Multi-resolution short-time Fourier transform providing deep features for 3D CNN to classify rolling bearing fault vibration signals

Abstract

The time-frequency domain features of vibration signals provide valuable information for deep learning-based rolling bearing fault diagnosis methods, where fault signal classification aiding in the identification of nominal fault types during diagnosis. The Short-Time Fourier Transform (STFT) is a widely used time-frequency transformation method, and its window length is the key parameter that determines the trade-off between time and frequency resolution. The primary motivation of this study is to address the limitation in traditional STFT-based 2D CNN methods: the inability to adapt the window length to different types of signals.
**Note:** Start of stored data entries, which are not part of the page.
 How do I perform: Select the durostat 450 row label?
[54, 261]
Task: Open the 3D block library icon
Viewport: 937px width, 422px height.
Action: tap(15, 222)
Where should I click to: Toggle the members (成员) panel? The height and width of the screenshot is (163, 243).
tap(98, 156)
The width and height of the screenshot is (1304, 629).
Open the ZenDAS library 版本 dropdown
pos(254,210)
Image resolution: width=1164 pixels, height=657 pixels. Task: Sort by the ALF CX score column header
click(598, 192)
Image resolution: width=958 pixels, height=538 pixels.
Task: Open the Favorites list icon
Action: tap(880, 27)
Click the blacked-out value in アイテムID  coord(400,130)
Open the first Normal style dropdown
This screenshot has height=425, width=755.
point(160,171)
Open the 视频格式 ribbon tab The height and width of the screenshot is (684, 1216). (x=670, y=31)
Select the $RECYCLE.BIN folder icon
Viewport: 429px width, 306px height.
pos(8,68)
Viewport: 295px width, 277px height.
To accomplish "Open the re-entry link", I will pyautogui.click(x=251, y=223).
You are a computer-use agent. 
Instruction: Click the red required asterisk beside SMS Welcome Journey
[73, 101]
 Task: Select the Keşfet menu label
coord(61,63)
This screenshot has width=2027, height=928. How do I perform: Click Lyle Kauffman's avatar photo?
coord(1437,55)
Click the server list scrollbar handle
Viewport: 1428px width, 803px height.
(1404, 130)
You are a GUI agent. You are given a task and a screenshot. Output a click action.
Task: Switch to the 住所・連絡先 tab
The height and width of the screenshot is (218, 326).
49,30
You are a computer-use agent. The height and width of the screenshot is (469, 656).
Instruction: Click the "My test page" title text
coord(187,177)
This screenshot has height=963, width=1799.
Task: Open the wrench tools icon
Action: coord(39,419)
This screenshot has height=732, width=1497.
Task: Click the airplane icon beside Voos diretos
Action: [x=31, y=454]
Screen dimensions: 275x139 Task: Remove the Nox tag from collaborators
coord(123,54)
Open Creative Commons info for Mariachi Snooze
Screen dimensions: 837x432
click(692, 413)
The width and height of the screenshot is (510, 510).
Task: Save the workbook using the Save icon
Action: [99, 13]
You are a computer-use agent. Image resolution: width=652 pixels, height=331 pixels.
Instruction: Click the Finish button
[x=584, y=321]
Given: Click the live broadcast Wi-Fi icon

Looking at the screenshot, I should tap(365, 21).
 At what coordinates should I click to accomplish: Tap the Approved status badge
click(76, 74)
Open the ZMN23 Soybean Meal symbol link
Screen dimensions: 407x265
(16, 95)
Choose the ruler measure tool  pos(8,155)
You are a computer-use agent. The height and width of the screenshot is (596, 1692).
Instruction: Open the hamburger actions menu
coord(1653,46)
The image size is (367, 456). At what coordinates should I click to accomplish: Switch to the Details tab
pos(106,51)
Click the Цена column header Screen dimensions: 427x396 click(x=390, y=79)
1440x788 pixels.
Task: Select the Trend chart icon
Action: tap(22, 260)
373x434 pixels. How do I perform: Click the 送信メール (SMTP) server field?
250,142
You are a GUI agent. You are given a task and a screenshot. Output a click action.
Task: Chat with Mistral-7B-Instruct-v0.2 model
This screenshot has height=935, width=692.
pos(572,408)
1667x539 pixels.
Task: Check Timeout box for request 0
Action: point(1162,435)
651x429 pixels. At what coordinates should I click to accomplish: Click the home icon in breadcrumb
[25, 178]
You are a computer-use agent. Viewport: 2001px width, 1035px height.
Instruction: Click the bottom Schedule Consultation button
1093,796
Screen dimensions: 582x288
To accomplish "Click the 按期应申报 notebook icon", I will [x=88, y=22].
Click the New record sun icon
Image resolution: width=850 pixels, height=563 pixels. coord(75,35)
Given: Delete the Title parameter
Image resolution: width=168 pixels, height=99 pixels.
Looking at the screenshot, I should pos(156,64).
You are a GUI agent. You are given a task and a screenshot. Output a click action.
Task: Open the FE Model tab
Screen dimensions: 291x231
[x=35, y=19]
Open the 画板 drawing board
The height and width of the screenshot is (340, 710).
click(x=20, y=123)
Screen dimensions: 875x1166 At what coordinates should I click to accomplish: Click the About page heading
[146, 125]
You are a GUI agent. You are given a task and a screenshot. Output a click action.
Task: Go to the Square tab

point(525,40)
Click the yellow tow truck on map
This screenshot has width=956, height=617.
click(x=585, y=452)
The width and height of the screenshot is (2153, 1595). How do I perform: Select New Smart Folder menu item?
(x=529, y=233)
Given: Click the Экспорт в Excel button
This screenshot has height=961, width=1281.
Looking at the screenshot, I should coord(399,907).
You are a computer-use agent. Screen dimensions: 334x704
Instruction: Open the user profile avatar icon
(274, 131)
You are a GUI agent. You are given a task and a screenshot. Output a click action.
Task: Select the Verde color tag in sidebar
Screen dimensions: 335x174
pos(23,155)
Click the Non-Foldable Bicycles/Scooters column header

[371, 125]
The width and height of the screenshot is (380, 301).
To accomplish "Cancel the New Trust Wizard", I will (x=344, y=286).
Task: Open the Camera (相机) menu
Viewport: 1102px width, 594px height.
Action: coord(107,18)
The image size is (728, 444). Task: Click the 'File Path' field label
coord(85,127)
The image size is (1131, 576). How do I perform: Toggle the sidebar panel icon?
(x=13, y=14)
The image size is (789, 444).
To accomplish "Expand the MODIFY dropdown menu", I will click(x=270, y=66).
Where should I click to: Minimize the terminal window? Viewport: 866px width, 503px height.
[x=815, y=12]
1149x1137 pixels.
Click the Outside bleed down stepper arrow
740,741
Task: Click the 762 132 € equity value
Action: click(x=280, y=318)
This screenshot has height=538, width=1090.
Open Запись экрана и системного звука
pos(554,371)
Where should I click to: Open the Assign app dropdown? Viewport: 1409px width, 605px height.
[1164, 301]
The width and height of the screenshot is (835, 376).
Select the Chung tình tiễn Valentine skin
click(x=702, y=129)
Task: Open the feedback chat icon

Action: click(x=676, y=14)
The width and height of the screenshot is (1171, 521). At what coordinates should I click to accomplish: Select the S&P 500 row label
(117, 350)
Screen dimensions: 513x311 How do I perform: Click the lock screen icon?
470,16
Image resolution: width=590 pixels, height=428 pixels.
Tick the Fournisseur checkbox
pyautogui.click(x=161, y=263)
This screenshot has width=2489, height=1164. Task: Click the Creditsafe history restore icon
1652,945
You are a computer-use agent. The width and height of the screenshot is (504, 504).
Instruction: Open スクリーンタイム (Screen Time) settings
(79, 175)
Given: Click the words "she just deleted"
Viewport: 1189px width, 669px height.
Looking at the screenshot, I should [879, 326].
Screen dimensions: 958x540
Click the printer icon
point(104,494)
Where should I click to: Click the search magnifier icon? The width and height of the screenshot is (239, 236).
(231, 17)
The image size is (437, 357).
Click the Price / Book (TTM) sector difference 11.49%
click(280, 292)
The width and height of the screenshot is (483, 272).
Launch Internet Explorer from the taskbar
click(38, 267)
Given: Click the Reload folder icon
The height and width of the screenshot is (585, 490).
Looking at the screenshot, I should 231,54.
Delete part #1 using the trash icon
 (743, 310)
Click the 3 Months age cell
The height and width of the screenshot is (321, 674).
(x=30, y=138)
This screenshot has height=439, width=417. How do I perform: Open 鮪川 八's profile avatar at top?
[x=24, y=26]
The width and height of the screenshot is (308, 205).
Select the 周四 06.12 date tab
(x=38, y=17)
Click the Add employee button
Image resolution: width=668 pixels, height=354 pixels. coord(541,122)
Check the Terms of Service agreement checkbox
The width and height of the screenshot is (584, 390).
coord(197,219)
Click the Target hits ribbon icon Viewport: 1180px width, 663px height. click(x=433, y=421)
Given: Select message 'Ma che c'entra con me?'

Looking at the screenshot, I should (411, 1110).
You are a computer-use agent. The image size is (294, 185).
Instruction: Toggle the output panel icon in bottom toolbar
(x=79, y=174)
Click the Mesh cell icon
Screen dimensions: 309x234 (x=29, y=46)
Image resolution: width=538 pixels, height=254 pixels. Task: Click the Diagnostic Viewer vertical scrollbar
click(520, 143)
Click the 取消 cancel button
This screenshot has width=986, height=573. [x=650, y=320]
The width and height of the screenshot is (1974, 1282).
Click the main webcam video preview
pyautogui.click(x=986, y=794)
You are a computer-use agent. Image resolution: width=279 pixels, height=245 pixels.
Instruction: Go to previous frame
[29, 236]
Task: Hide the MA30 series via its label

To achieve accurate classification of bearing fault types, this study proposes a method based on three-dimensional convolutional neural networks (3D CNNs) to deeply explore the time-frequency domain information of one-dimensional vibration signals from faulty bearings. This method first applies STFT with multiple window sizes to perform multi-resolution time-frequency transformations on the time-domain vibration signals, yielding three-dimensional data. Subsequently, a classifier is trained based on the proposed 3D CNN. Experimental results on public datasets show that, without any sophisticated techniques, the proposed method achieves an average classification accuracy of 99.2% for six types of bearing faults using a relatively simple CNN structure. Compared to 1D CNN and 2D CNN methods that use fixed window sizes for STFT, the proposed method significantly enhances classification performance. Furthermore, it demonstrates robust classification results even on small-scaled bearing datasets.